**WHAT THE EXERCISE ASKS**
Restate the part that opens with the line containing "Where should I" and closes with the line containing "Click the File", substituting "tick mark" for "checkmark" and leaving everything else unchanged. Omit the pictures.

**GIVEN ENTRIES**

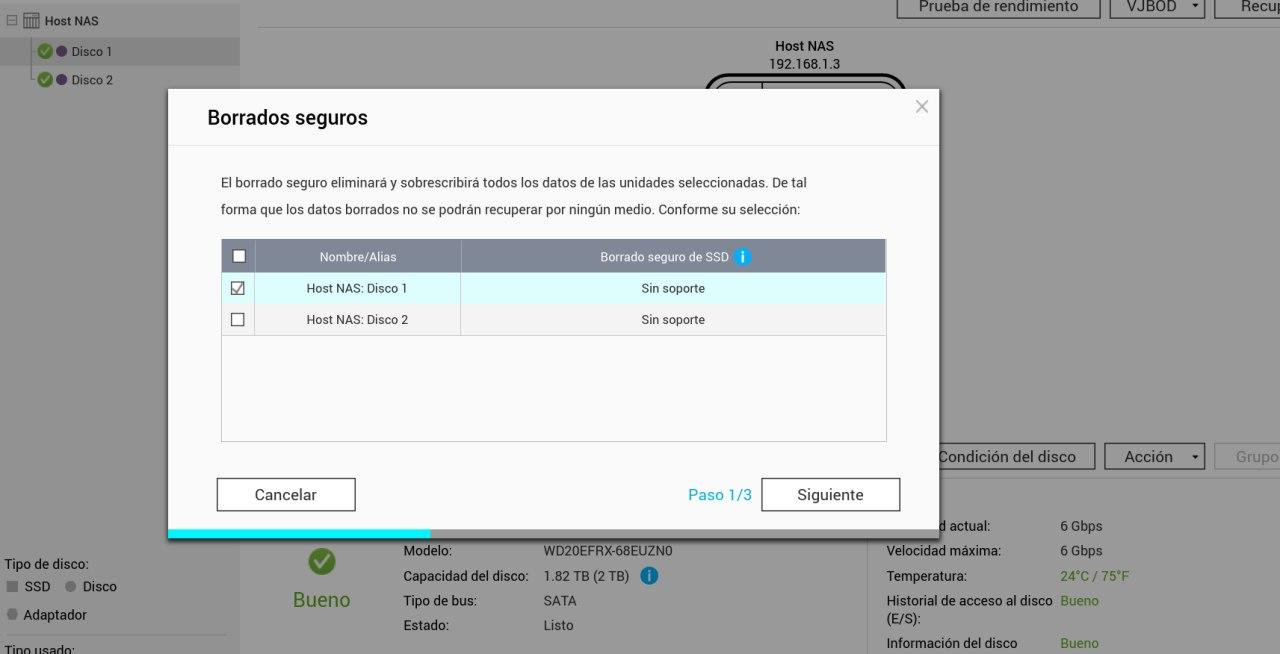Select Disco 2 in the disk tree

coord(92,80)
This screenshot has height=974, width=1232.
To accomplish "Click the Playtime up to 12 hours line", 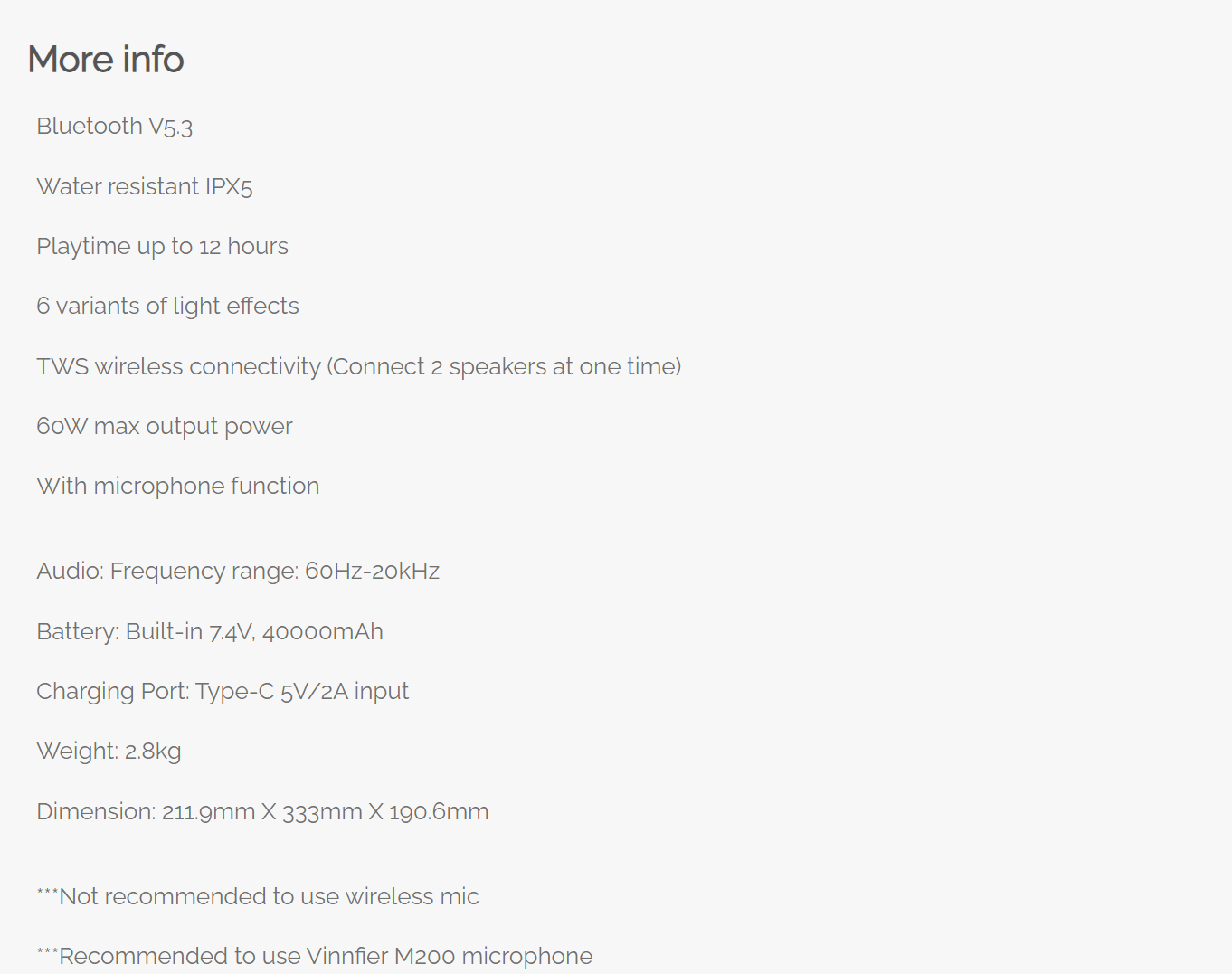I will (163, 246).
...
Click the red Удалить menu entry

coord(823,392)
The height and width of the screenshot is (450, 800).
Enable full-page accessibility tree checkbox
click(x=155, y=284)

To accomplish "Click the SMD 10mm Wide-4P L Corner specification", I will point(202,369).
==
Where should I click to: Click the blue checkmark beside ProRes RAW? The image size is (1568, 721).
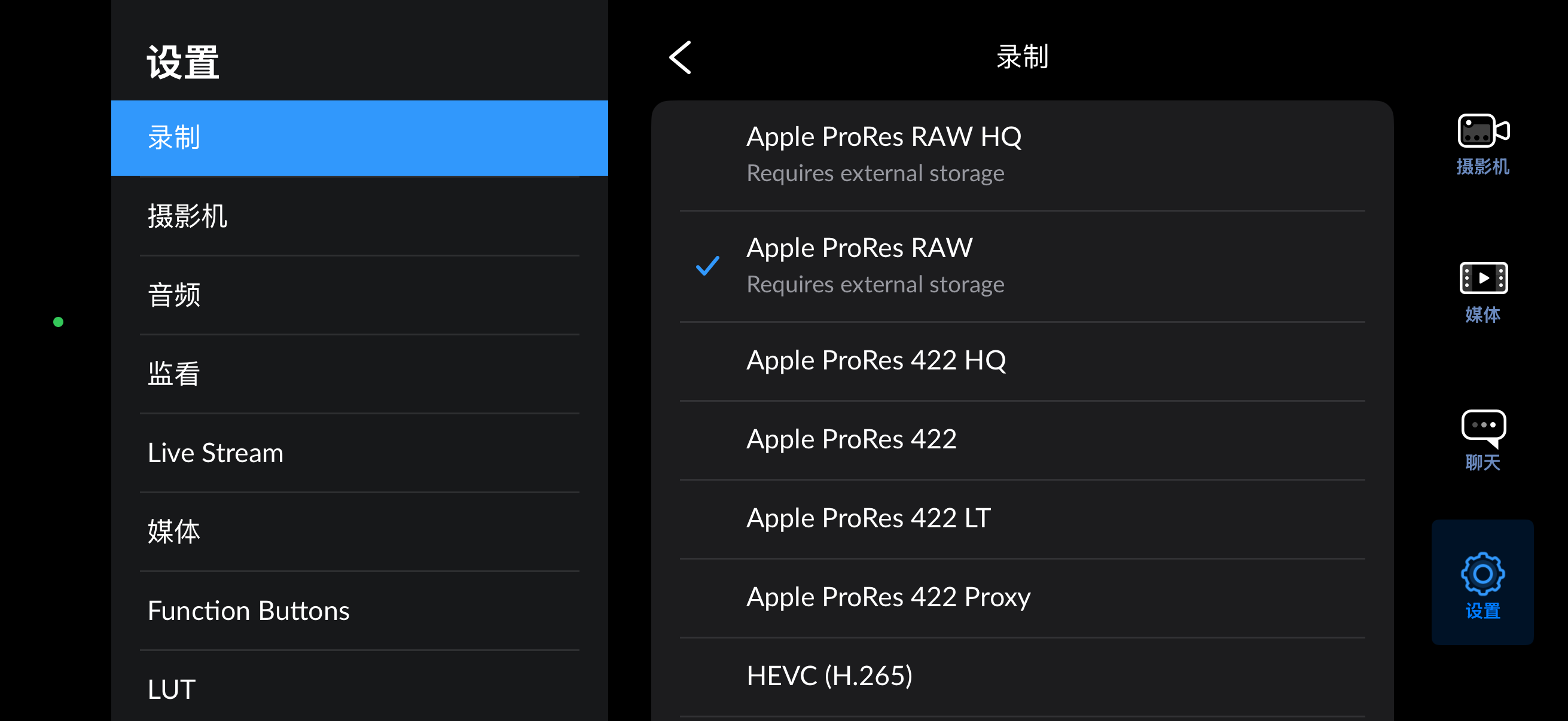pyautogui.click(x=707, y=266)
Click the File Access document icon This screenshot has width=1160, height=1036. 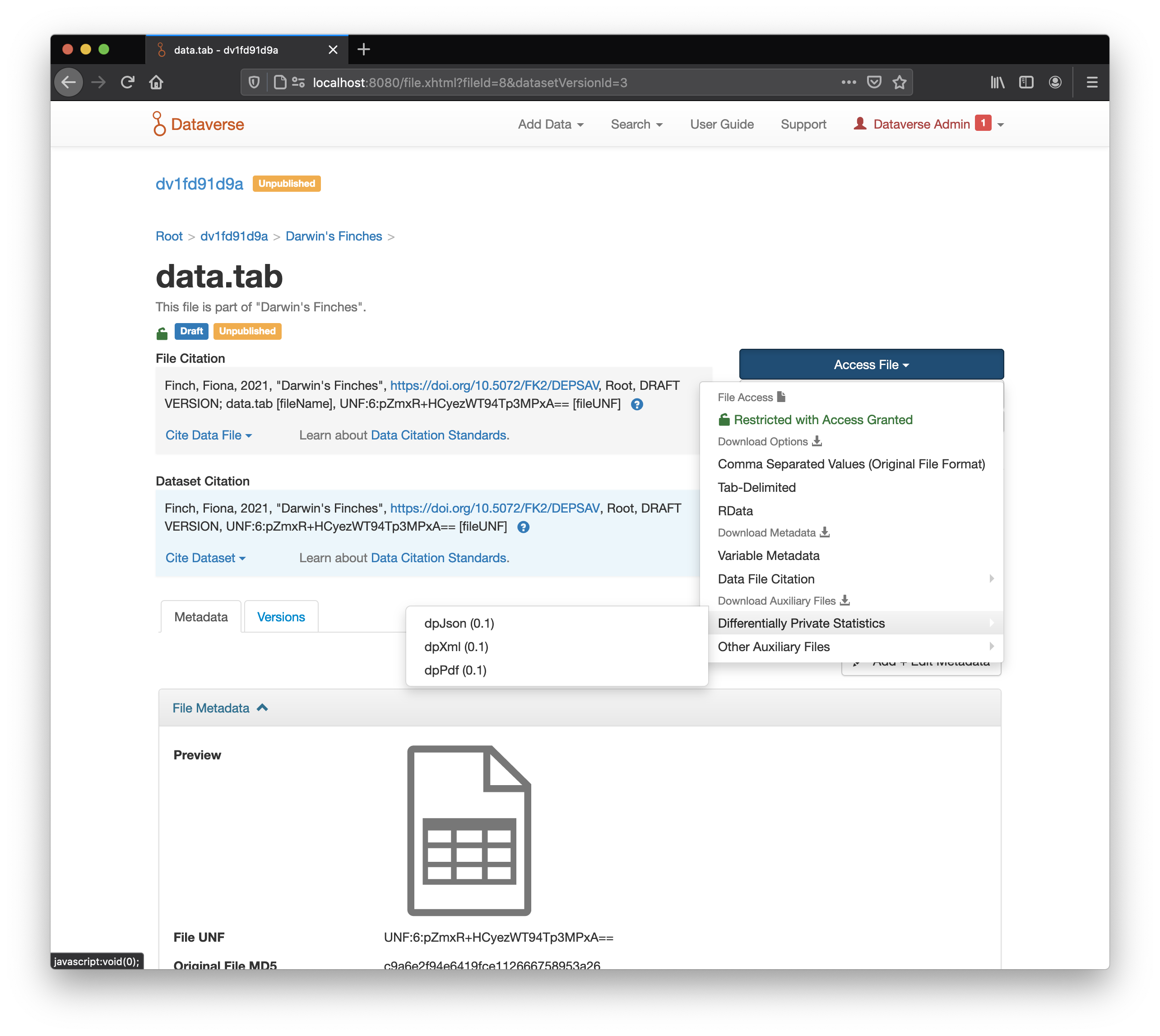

**TASK OUTPUT**
Where should I click to: Click the blue tick mark beside ProRes RAW? The image size is (1568, 721).
pyautogui.click(x=707, y=266)
Click the File Access document icon This screenshot has width=1160, height=1036. 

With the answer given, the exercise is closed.